An exact reproduction of the records is required, with all images left out.

[Pixel coordinate grounding data]
────────

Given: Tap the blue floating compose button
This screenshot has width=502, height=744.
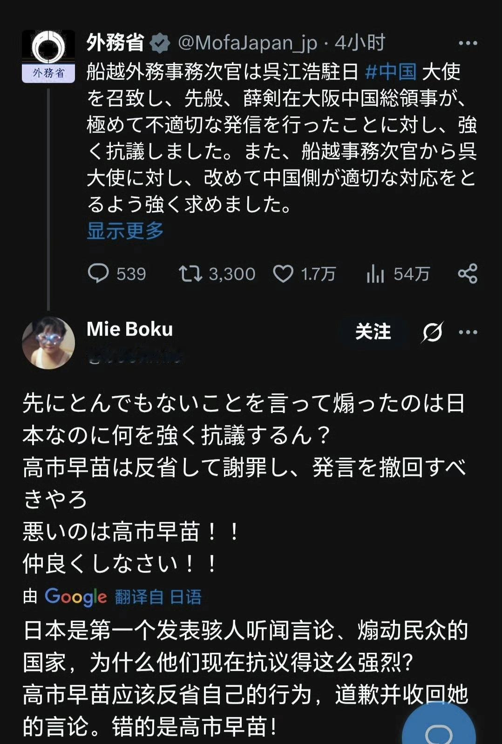Looking at the screenshot, I should click(x=439, y=729).
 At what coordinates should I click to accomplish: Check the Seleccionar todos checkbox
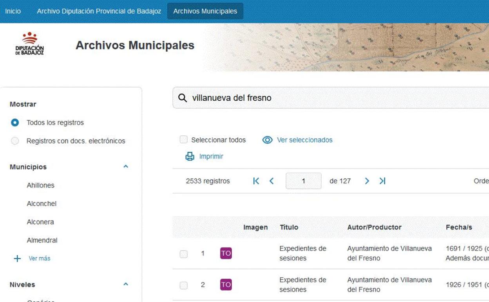(183, 140)
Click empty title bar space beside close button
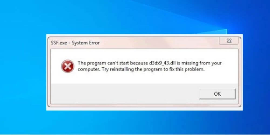 (158, 43)
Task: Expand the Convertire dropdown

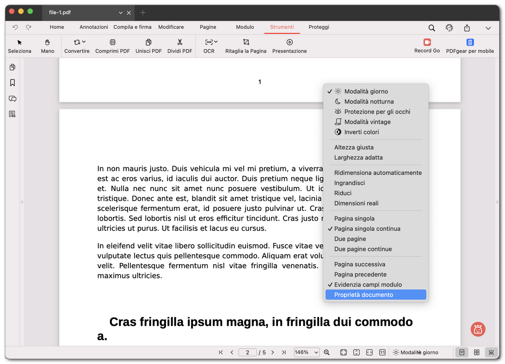Action: coord(77,46)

────────

Reply to the exercise
Given: Tap the blue floating compose button
This screenshot has width=502, height=744.
Looking at the screenshot, I should click(x=439, y=729).
 At what coordinates should I click to accomplish: Check the Seleccionar todos checkbox
(183, 140)
Click empty title bar space beside close button
 (158, 43)
Task: Expand the Convertire dropdown

Action: coord(77,46)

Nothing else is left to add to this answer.